Por el Portal del Señor avanzó un bulto. Los pordioseros se encogieron como gusanos. Al rechino de las botas militares respondía el graznido de un pájaro siniestro en la noche oscura, navegable, sin fondo…

Patahueca peló los ojos; en el aire pesaba la amenaza del fin del mundo, y dijo a la lechuza:

– ¡Hualí, hualí, tomá tu sal y tu chile…; no te tengo mal ni dita y por si acaso, maldita!

El Mosco se buscaba la cara con los gestos. Dolía la atmósfera como cuando va a temblar. El Viuda hacía la cruz entre los ciegos. Sólo el Pelele dormía a pierna suelta, por una vez, roncando.

El bulto se detuvo -la risa le entorchaba la cara-, acercándose el idiota de puntepié y, en son de broma, le gritó:

– ¡Madre!

No dijo más. Arrancado del suelo por el grito, el Pelele se le fue encima y, sin darle tiempo a que hiciera uso de sus armas, le enterró los dedos en los ojos, le hizo pedazos la nariz a dentelladas y le golpeó las partes con las rodillas hasta dejarlo inerte.

Los mendigos cerraron los ojos horrorizados, la lechuza volvió a pasar y el Pelele escapó por las calles en tinieblas enloquecido bajo la acción de espantoso paroxismo.

Una fuerza ciega acababa de quitar la vida al coronel José Parrales Sonriente, alias el hombre de la mulita.

Estaba amaneciendo.

II La muerte del Mosco

El sol entredoraba las azoteas salidizas de la Segunda Sección de Policía -pasaba por la calle una que otra gente-, la Capilla Protestante -se veía una que otra puerta abierta-, y un edificio de ladrillo que estaban construyendo los masones.
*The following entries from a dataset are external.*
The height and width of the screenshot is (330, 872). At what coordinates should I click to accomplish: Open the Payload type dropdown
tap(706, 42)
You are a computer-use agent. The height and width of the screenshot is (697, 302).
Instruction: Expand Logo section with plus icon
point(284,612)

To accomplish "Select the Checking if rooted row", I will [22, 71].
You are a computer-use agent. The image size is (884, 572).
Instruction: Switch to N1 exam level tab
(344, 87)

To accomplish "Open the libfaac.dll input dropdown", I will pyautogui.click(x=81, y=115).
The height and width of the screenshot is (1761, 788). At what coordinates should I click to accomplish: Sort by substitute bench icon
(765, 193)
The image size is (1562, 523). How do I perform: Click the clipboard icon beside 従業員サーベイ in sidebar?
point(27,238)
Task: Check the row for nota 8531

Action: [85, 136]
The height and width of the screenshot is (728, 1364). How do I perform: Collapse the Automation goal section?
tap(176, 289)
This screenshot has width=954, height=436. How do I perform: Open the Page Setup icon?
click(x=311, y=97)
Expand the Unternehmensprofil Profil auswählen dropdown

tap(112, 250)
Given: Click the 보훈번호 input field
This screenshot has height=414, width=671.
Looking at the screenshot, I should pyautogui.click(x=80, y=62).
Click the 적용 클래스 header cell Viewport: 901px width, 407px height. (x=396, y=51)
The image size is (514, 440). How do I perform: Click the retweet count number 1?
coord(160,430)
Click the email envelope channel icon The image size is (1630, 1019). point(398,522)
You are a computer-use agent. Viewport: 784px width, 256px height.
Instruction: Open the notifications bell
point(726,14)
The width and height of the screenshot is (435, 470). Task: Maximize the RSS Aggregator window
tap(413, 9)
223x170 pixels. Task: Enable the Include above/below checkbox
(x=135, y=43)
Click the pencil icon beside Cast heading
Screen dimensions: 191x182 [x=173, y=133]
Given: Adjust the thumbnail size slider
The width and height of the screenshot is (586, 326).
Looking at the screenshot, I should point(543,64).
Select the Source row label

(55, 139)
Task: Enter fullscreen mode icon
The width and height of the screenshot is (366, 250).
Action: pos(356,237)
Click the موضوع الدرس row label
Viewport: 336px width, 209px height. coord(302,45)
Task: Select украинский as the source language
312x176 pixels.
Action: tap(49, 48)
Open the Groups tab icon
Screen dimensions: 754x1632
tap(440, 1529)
En la Sección esperaban a los presos, sentadas en el patio -donde parecía llover siempre- y en los poyos de los corredores oscuros, grupos de mujeres descalzas, con el canasto del desayuno en la hamaca de las naguas tendidas de rodilla a rodilla y racimos de hijos, los pequeños pegados a los senos colgantes y los grandecitos amenazando con bostezos los panes del canasto. Entre ellas se contaban sus penas en voz baja, sin dejar de llorar, enjugándose el llanto con la punta del rebozo. Una anciana palúdica y ojosa se bañaba en lágrimas, callada, como dando a entender que su pena de madre era más amarga. El mal no tenía remedio en esta vida, y en aquel funesto sitio de espera, frente a dos o tres arbolitos abandonados, una pila seca y policías descoloridos que de guardia limpiaban con saliva los cuellos de celuloide, a ellas sólo les quedaba el Poder de Dios.

Un gendarme ladino les pasó restregando al Mosco. Lo había capturado en la esquina del Colegio de Infantes y lo llevaba de la mano, hamaqueándolo como a un mico. Pero ellas no se dieron cuenta de la gracejada por estar atalayando a los pasadores que de un momento a otro empezarían a entrar los desayunos y a traerles noticias de los presos: «¡Que dice queeee… no tenga pena por él, que ya siguió mejor! ¡Que dice queeee… le traiga unos cuatro riales de ungüento del soldado en cuanto abran la botica! ¡Que dice queeee… lo que le mandó a decir con su primo no debe ser cierto! ¡Que dice queeee… tiene que buscar un defensor y que vea si le habla a un tinterillo, porque ésos no quitan tanto como los abogados! ¡Que dice queeee… le diga que no sea así, que no hay mujeres allí con ellos para que esté celosa, que el otro día se trajeron preso a uno de ésos…; pero que luego encontró novio! ¡Que dice queeee… le mande unos dos riales de rosicler porque está que no puede obrar! ¡Que dice queeee… le viene flojo que venda el armario!»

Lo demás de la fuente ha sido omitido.